◆ Text excerpt ◆
But reading of people who go into other dimensions in out of body. they all state having or feeling vibrations and they vary in how strong they are.
The fact that auras in people that are very close to god shine much brighter than others. maybe at a different rate or speed. but if angels and God are on other planes of existance then this makes real since. to be in contact with the dimension would require also the aura change. or spirit change.

I think things are made spiritually before they are made physically. having a lot of faith can produce something physically.
And I think the Montauk project is very interesting in the fact that they had a machine to amplify thought. which solified things into matter. that is how they claimed to make the time tunnel.I don't beleive that is entirely true for one thing they had to have a psychic operating the machine not just a regular person. I've been thinking on this.
a psychic is on like a spiritual level for one thing. still thinking on this though I could be totally wrong but thoughts are just coming to me.....they amplified more than thoughts.
I think that what originates reality is mind, beliefs etc.And maybe "originates" is not the right word either because probably mind more than originates, interprets,or even better, does both.It interprets and then defines reality according to its interpretation.In this sense reality should be a very plastic situation.
Anything could be real and unreal at the same time depending on the mind that is interpreting.So how real is reality?
I don’t think I have the right words for it. I mean that our perception of this reality is but a small piece of the whole. It is similar to a 2 dimension being trying to perceive a 3rd dimension. When a 3 dimensional being intersects a 2 dimensional plane, the beings of that plane only perceive 2 dimension of that 3 dimensional being. So even though we only can perceive in 3 dimensions doesn’t mean there is no more to a physical object or an energy signature. As for the origin of reality. I think it still comes down to an individuals perception and awareness and how they either act, re-act, or do nothing at all. It is a bit like the Quantum cat. There is a cat in a box and it is neither dead nor alive. Once you perceive the cat, in any way directly or in directly, the quantum state of the cat will rest as one or the other. Until the cat is perceived it is in a quantum state. As individuals we are creating our reality as we go along.

◆ Assignment A ◆
Retype the passage about dimensions and reality above, starting with "And I think" and going on through "very plastic situation.", with every character unchanged.
◆ Assignment B ◆
Continue the discussion of dimensions and how reality is perceived, picking up after its final sentence.

◆ Listed entries ◆
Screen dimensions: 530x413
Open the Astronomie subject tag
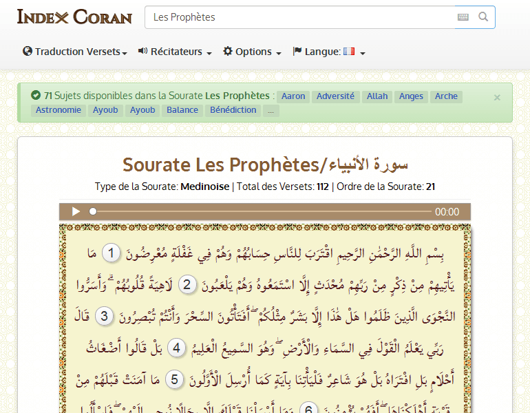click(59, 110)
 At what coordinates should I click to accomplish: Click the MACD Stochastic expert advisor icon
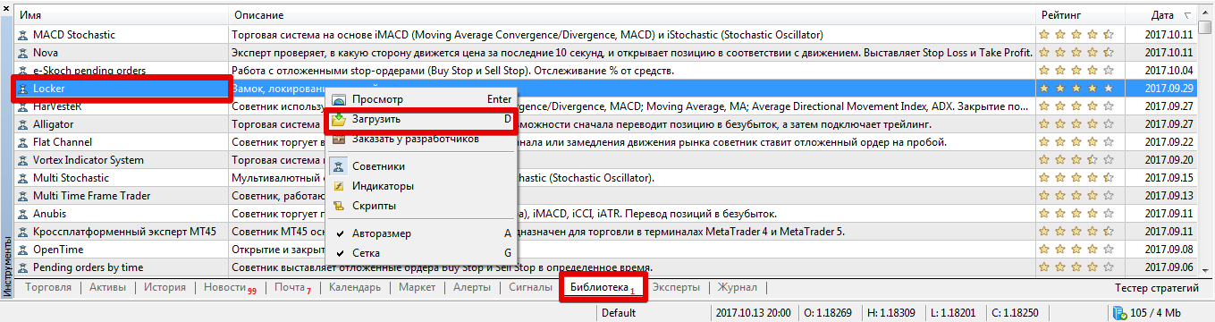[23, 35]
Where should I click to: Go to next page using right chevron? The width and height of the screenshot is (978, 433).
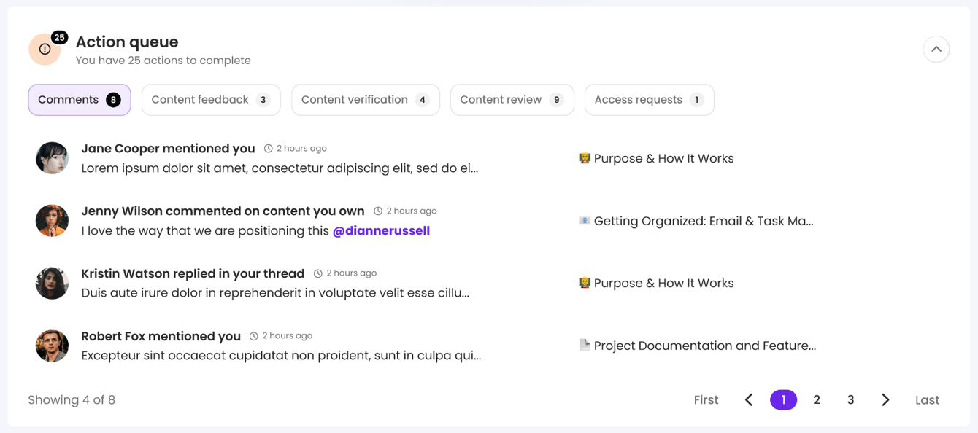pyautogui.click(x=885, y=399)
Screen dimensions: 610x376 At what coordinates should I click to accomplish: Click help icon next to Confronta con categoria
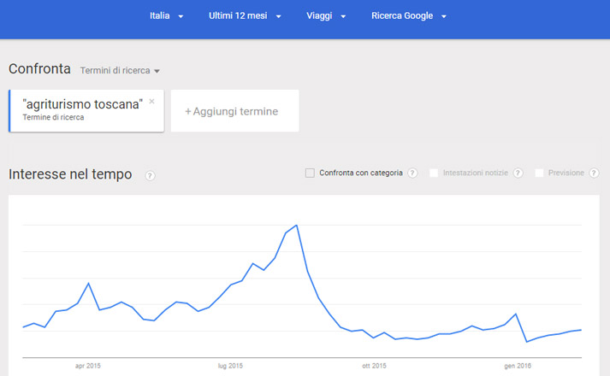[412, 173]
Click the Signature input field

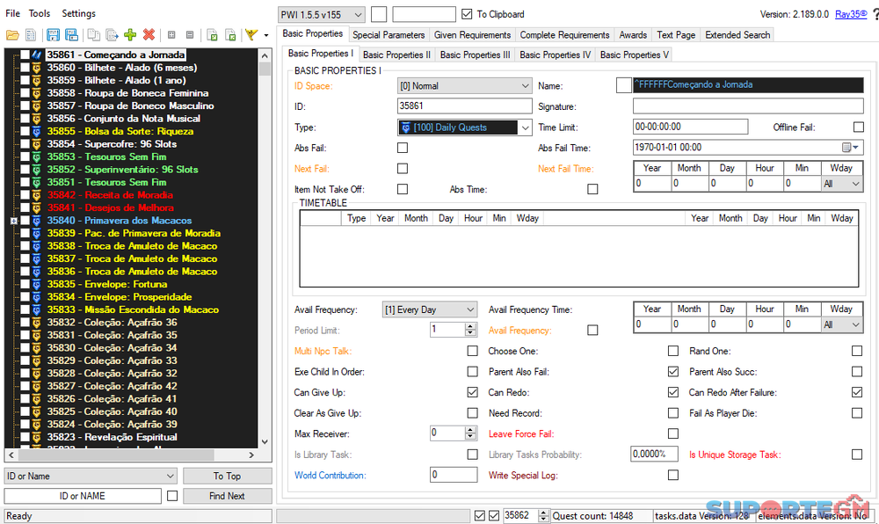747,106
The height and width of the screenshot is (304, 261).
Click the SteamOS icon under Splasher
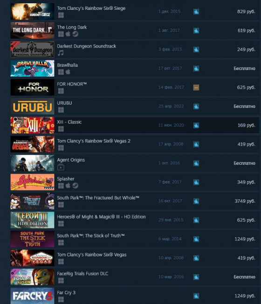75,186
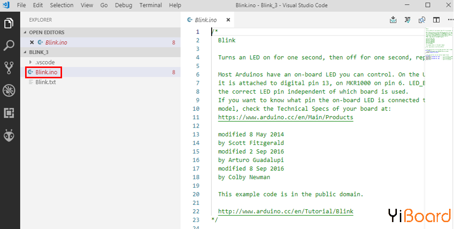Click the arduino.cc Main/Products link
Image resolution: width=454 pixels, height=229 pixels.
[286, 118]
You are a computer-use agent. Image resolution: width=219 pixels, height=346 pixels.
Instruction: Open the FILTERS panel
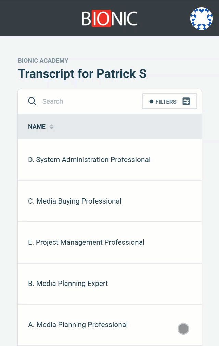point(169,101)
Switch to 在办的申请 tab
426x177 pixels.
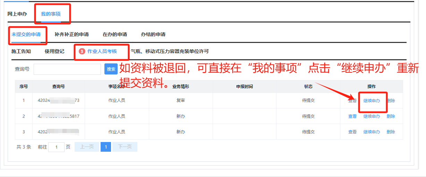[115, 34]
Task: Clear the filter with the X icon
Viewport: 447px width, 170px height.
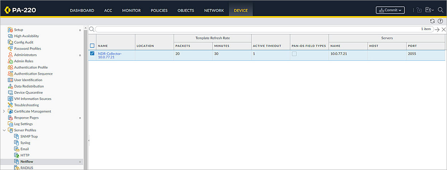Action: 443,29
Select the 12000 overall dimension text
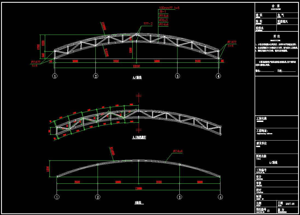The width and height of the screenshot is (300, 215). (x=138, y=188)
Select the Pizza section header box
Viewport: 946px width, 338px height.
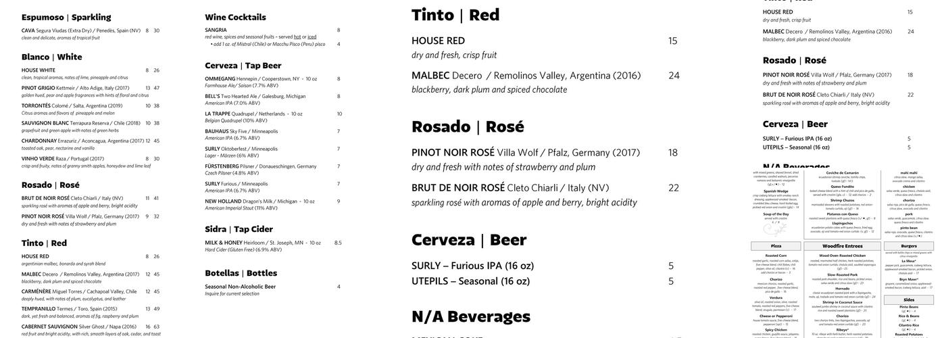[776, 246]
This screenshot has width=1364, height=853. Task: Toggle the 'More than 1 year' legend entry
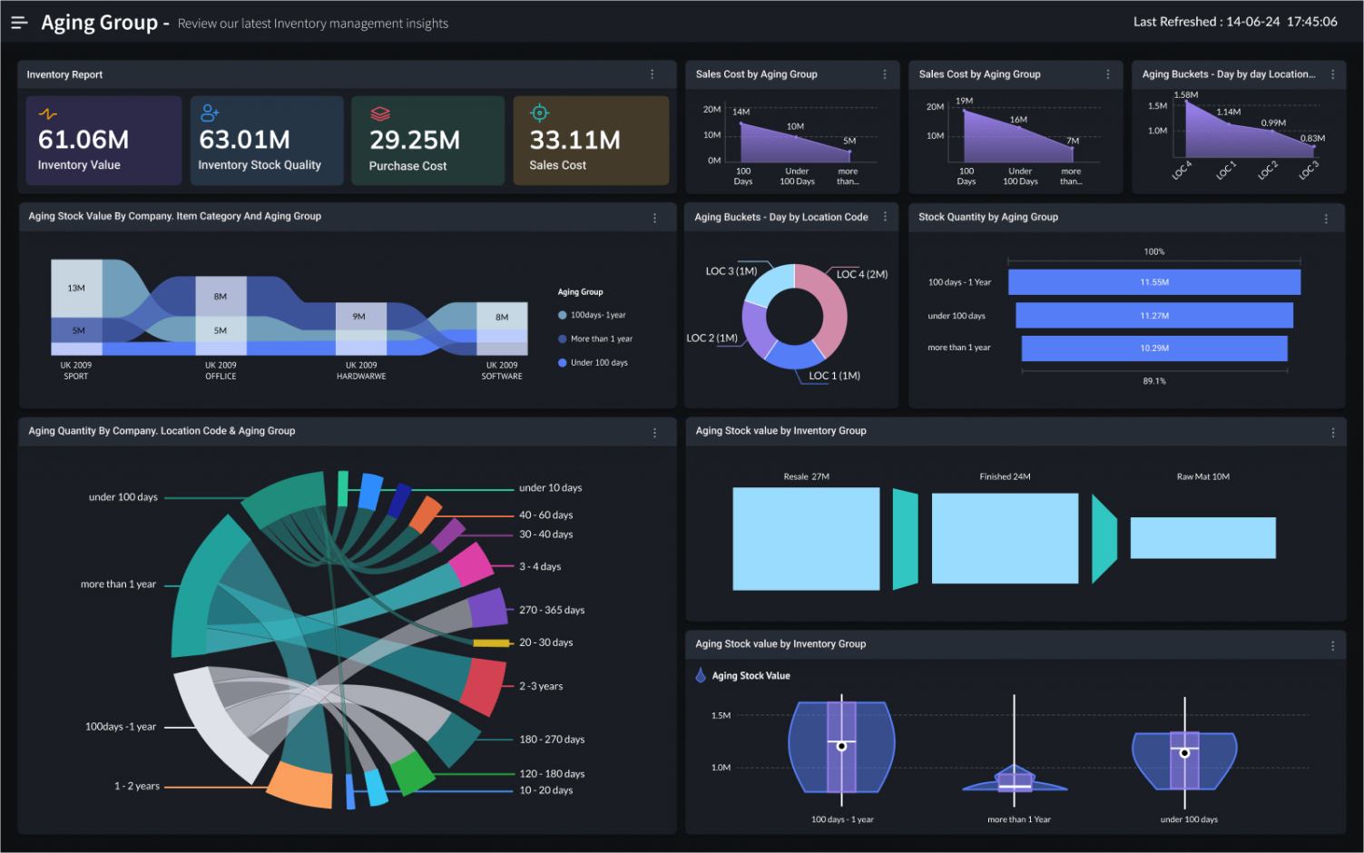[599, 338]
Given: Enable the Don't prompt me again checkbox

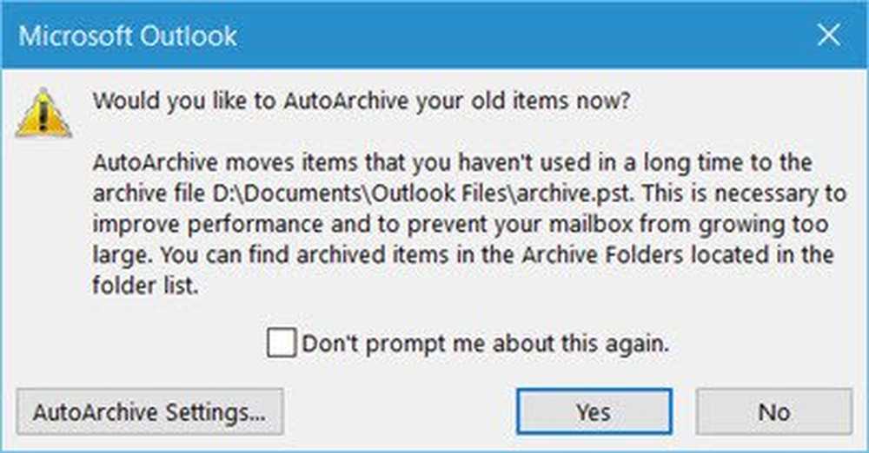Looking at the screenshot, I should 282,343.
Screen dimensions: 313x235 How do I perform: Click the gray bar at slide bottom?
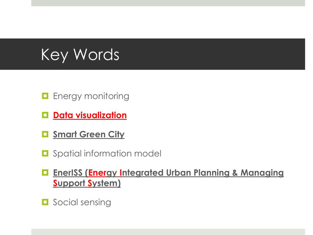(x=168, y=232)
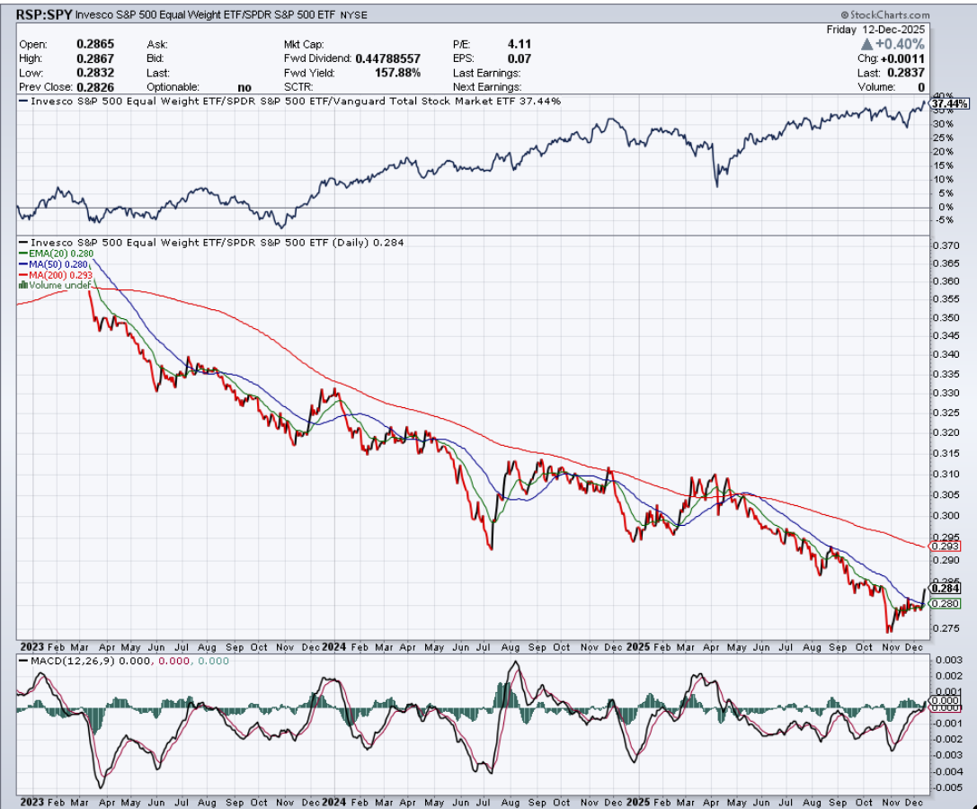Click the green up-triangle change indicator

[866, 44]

◆ Task result A ◆
And I think the Montauk project is very interesting in the fact that they had a machine to amplify thought. which solified things into matter. that is how they claimed to make the time tunnel.I don't beleive that is entirely true for one thing they had to have a psychic operating the machine not just a regular person. I've been thinking on this.
a psychic is on like a spiritual level for one thing. still thinking on this though I could be totally wrong but thoughts are just coming to me.....they amplified more than thoughts.
I think that what originates reality is mind, beliefs etc.And maybe "originates" is not the right word either because probably mind more than originates, interprets,or even better, does both.It interprets and then defines reality according to its interpretation.In this sense reality should be a very plastic situation.

◆ Task result B ◆
Dreams are what we make of them. Forget the rhetoric of analyst. Dreams, deja vu or other 'portals' are real. They exist in the mind of the observer or observers. There are cases were dream-like states have existed and shared among two or more individuals. To have a lucid dream where we control the events, timing and results are well documented. These go beyond simple reviews of everyday reality.

As I stated in Part 5 of my last book, I believe that the functionality of time and methods of traversing and passing through its veil can occur in several different states and/or ways. Whether we should try to modify time sequences or events is an ever growing question. The consequences of such manipulation could even have worse ramifications (believe it or not). Again we need to think about the potential changes that would occur on all timelines that we would touch.

In my book, I state that I believe that time travel is a broad statement indicative of multiple meanings and can be placed into 4 distict categories. One of these I call an ‘altered state' time. In any aspect of time travel, we experience the sequencing of time.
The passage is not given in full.